— Begin Supplied material —

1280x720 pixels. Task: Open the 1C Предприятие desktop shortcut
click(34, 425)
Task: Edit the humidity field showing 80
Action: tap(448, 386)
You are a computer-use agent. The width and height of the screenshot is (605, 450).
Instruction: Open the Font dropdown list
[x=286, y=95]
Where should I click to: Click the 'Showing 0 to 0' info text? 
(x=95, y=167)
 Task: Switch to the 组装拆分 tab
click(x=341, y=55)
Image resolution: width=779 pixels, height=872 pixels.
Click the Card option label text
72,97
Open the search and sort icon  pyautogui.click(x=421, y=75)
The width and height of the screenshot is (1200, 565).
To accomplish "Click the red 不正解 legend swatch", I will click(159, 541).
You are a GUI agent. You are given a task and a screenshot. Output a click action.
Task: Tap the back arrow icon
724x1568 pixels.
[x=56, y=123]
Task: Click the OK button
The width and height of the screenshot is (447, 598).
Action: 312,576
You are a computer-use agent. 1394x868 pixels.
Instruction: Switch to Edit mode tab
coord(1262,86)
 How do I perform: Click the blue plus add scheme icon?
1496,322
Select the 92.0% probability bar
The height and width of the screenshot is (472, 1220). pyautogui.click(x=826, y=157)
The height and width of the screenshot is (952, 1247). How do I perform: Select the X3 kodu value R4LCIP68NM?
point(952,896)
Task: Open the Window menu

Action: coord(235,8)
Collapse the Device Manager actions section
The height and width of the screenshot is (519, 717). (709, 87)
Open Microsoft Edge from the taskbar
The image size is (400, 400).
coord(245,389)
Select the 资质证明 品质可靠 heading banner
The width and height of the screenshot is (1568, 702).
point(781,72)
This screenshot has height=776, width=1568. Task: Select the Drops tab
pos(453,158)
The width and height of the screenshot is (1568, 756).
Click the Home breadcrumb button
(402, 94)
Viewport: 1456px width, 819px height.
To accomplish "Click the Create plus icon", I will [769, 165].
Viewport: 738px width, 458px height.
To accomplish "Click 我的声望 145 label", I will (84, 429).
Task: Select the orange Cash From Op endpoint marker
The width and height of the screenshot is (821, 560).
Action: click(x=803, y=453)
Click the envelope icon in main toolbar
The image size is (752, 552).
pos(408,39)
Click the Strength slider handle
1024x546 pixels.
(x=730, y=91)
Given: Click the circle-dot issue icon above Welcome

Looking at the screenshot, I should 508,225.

— End Supplied material —

Render all of the data above as a numbered list, one entry per line, with the blank lines left out.

■ The solution ■
1. 1280x720 pixels. Task: Open the 1C Предприятие desktop shortcut
2. click(34, 425)
3. Task: Edit the humidity field showing 80
4. Action: tap(448, 386)
5. You are a computer-use agent. The width and height of the screenshot is (605, 450).
6. Instruction: Open the Font dropdown list
7. [x=286, y=95]
8. Where should I click to: Click the 'Showing 0 to 0' info text? 
9. (x=95, y=167)
10.  Task: Switch to the 组装拆分 tab
11. click(x=341, y=55)
12. Image resolution: width=779 pixels, height=872 pixels.
13. Click the Card option label text
14. 72,97
15. Open the search and sort icon  pyautogui.click(x=421, y=75)
16. The width and height of the screenshot is (1200, 565).
17. To accomplish "Click the red 不正解 legend swatch", I will click(159, 541).
18. You are a GUI agent. You are given a task and a screenshot. Output a click action.
19. Task: Tap the back arrow icon
20. 724x1568 pixels.
21. [x=56, y=123]
22. Task: Click the OK button
23. The width and height of the screenshot is (447, 598).
24. Action: 312,576
25. You are a computer-use agent. 1394x868 pixels.
26. Instruction: Switch to Edit mode tab
27. coord(1262,86)
28.  How do I perform: Click the blue plus add scheme icon?
29. 1496,322
30. Select the 92.0% probability bar
31. The height and width of the screenshot is (472, 1220). pyautogui.click(x=826, y=157)
32. The height and width of the screenshot is (952, 1247). How do I perform: Select the X3 kodu value R4LCIP68NM?
33. point(952,896)
34. Task: Open the Window menu
35. Action: coord(235,8)
36. Collapse the Device Manager actions section
37. The height and width of the screenshot is (519, 717). (709, 87)
38. Open Microsoft Edge from the taskbar
39. The image size is (400, 400).
40. coord(245,389)
41. Select the 资质证明 品质可靠 heading banner
42. The width and height of the screenshot is (1568, 702).
43. point(781,72)
44. This screenshot has height=776, width=1568. Task: Select the Drops tab
45. pos(453,158)
46. The width and height of the screenshot is (1568, 756).
47. Click the Home breadcrumb button
48. (402, 94)
49. Viewport: 1456px width, 819px height.
50. To accomplish "Click the Create plus icon", I will [769, 165].
51. Viewport: 738px width, 458px height.
52. To accomplish "Click 我的声望 145 label", I will (84, 429).
53. Task: Select the orange Cash From Op endpoint marker
54. The width and height of the screenshot is (821, 560).
55. Action: click(x=803, y=453)
56. Click the envelope icon in main toolbar
57. The image size is (752, 552).
58. pos(408,39)
59. Click the Strength slider handle
60. 1024x546 pixels.
61. (x=730, y=91)
62. Given: Click the circle-dot issue icon above Welcome
63. Looking at the screenshot, I should 508,225.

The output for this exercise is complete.